Time Series Analysis

Time Series Analysis PDF Author: William W. S. Wei
Publisher: Addison-Wesley Longman
ISBN:
Category : Time-series analysis
Languages : en
Pages : 648

Book Description
With its broad coverage of methodology, this comprehensive book is a useful learning and reference tool for those in applied sciences where analysis and research of time series is useful. Its plentiful examples show the operational details and purpose of a variety of univariate and multivariate time series methods. Numerous figures, tables and real-life time series data sets illustrate the models and methods useful for analyzing, modeling, and forecasting data collected sequentially in time. The text also offers a balanced treatment between theory and applications. Overview. Fundamental Concepts. Stationary Time Series Models. Nonstationary Time Series Models. Forecasting. Model Identification. Parameter Estimation, Diagnostic Checking, and Model Selection. Seasonal Time Series Models. Testing for a Unit Root. Intervention Analysis and Outlier Detection. Fourier Analysis. Spectral Theory of Stationary Processes. Estimation of the Spectrum. Transfer Function Models. Time Series Regression and GARCH Models. Vector Time Series Models. More on Vector Time Series. State Space Models and the Kalman Filter. Long Memory and Nonlinear Processes. Aggregation and Systematic Sampling in Time Series. For all readers interested in time series analysis.

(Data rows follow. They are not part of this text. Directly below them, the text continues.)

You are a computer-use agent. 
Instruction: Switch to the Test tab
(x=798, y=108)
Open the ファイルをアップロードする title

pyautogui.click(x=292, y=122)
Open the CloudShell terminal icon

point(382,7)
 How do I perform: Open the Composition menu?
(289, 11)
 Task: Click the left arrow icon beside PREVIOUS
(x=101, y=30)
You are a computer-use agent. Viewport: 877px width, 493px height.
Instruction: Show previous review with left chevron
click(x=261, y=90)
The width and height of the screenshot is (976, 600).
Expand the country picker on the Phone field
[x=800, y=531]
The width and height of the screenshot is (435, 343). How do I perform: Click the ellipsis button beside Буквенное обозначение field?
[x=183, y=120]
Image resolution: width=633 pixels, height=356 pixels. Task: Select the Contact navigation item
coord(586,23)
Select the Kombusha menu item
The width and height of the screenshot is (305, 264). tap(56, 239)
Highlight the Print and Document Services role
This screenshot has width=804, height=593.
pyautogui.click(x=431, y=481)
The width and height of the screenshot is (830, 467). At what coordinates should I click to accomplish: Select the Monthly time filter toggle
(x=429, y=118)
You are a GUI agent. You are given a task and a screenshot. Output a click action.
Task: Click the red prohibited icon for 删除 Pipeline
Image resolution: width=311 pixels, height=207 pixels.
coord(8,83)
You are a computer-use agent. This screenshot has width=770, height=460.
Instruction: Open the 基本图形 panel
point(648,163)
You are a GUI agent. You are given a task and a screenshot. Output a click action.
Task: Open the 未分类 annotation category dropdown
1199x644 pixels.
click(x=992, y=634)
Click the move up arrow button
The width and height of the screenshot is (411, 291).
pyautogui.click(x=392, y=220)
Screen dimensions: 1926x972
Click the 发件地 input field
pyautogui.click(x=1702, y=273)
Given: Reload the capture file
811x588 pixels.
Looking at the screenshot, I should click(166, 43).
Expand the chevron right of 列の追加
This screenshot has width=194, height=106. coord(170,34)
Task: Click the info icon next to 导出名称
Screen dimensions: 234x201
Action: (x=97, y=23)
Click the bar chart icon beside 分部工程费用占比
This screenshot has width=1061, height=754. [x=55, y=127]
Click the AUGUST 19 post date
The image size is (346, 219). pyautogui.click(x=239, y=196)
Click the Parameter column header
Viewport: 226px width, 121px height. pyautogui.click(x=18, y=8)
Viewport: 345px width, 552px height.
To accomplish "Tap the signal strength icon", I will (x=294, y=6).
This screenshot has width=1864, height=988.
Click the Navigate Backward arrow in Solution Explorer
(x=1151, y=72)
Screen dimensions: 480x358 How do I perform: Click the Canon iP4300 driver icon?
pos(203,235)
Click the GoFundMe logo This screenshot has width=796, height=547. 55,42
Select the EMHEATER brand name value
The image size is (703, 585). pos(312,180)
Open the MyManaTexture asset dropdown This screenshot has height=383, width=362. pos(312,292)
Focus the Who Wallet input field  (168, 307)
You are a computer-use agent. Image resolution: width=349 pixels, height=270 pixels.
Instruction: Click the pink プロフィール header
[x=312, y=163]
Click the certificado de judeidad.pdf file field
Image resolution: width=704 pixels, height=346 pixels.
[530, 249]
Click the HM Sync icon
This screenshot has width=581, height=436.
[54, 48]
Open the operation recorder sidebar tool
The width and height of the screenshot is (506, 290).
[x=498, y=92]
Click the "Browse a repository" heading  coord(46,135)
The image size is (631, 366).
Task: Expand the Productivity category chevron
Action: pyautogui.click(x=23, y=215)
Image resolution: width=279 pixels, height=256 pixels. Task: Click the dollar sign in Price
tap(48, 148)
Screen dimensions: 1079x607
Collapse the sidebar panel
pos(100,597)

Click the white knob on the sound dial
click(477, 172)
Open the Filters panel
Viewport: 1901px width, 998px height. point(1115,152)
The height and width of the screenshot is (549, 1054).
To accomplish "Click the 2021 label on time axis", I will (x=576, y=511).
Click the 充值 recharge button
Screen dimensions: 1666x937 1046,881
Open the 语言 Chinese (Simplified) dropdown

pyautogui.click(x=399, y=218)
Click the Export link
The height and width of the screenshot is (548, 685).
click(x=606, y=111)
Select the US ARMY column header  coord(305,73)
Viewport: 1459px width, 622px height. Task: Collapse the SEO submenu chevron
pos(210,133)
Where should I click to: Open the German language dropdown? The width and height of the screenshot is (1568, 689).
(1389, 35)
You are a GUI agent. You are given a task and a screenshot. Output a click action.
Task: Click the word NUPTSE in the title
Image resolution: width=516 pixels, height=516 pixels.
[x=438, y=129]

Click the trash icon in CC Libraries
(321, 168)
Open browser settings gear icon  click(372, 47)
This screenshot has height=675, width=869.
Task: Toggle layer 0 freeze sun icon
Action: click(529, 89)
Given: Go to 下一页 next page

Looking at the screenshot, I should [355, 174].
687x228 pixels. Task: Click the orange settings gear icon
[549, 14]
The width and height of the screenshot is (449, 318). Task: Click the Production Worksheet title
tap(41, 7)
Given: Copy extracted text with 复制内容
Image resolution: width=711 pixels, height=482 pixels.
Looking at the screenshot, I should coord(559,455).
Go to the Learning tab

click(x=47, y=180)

Multiple Time Series Models

Multiple Time Series Models PDF Author: Patrick T. Brandt
Publisher: SAGE
ISBN: 1412906563
Category : Mathematics
Languages : en
Pages : 121

Book Description
Many analyses of time series data involve multiple, related variables. Modeling Multiple Time Series presents many specification choices and special challenges. This book reviews the main competing approaches to modeling multiple time series: simultaneous equations, ARIMA, error correction models, and vector autoregression. The text focuses on vector autoregression (VAR) models as a generalization of the other approaches mentioned. Specification, estimation, and inference using these models is discussed. The authors also review arguments for and against using multi-equation time series models. Two complete, worked examples show how VAR models can be employed. An appendix discusses software that can be used for multiple time series models and software code for replicating the examples is available. Key Features: * Offers a detailed comparison of different time series methods and approaches. * Includes a self-contained introduction to vector autoregression modeling. * Situates multiple time series modeling as a natural extension of commonly taught statistical models.